A fossil of what may be Linophryne indica was found in Late Miocene strata of Los Angeles, California, along with a fossil of the related Borophryne apogon, during the construction of a metrorail in 1993.

At least two fossils of Acentrophryne longidens have been found in Late Miocene-aged limestone from Rosedale, California.

==Biology==
Leftvents are solitary anglerfishes which are found in the meso- and bathypelagic. The metamorphosed females passively lure prey using the illicium and esca to attract them. The males use their highly developed sensory organs to locate females, using the denticles to bite onto the females. The males fuse to the females and become sexual parasites.

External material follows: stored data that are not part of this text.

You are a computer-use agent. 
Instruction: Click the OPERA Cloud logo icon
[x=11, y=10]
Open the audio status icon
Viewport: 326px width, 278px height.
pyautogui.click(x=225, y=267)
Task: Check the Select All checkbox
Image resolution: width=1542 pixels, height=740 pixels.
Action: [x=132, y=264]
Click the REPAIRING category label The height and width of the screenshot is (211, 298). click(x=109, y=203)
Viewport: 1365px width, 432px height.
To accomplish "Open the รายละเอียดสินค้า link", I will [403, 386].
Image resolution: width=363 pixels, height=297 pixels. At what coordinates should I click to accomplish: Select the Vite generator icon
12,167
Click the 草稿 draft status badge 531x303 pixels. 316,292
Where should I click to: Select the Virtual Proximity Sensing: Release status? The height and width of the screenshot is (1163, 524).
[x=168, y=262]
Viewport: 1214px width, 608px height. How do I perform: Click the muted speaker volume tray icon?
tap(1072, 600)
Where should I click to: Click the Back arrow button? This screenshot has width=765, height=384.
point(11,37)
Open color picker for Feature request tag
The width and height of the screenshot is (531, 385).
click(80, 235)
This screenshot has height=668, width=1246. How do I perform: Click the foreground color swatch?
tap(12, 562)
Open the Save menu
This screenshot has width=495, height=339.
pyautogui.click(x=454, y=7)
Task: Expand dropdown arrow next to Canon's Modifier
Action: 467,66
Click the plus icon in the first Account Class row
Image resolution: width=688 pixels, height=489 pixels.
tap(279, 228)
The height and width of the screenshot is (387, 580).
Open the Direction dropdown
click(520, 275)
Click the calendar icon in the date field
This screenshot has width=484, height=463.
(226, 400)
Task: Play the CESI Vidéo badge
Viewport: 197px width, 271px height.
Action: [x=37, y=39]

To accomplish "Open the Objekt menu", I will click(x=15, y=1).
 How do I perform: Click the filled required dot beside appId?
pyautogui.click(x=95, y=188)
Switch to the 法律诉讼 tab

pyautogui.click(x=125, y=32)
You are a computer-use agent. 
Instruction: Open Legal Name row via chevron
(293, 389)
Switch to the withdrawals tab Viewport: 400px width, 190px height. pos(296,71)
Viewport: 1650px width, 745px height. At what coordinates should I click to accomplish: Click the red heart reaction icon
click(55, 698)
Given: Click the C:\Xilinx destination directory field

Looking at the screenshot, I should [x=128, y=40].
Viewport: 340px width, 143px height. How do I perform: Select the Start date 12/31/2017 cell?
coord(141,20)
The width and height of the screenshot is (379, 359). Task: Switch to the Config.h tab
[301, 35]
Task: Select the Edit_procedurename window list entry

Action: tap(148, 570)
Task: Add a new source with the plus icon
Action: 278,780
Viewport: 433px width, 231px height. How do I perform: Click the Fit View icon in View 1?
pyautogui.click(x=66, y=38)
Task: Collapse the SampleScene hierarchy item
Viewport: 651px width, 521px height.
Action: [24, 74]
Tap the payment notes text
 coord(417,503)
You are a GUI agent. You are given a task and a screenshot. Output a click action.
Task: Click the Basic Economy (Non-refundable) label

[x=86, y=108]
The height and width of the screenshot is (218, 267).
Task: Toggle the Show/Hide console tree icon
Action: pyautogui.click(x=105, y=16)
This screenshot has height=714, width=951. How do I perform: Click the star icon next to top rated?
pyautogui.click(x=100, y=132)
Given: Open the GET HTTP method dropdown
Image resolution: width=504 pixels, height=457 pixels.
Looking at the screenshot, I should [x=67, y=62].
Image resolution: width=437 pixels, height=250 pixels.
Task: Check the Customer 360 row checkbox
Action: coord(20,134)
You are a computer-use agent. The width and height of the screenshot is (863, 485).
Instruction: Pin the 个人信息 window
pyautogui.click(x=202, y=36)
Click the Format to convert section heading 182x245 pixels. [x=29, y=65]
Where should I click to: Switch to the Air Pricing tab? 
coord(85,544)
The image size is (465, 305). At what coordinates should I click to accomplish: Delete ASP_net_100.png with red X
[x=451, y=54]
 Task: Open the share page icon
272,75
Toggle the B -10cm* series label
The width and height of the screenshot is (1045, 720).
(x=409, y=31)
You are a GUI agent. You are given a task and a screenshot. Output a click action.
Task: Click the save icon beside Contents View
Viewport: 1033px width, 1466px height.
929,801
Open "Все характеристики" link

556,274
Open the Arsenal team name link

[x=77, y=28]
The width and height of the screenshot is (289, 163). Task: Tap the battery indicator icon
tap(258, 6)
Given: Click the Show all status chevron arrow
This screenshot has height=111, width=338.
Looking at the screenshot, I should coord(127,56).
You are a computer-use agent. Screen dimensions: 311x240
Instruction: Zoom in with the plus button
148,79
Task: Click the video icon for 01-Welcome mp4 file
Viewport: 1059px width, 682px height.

When he latches onto a female the male releases enzymes to dissolve the female's tissue in the vicinity of his mouth, resulting in the male and female becoming united anatomically. After the union, the male's eyes, fins, and internal organs are lost, although the testes are retained. Its circulatory system becomes fused with the female's, and from the point of union the male receives all its nutrients through the joined blood circulation. The male stays attached to the female for the rest of her life and fertilises her spawn many times. Some species may have more than one male sexual parasite. This strategy evolved to ensure that the spawn is fertilised in the sparsely populated habitat of these deepwater anglerfish.

In other vertebrates the host's immune system would reject such a sexual parasite but in the leftvents, and other sexually parasitic anglerfish, many of the genes involved in the rejection of pathogens and foreign tissue are missing.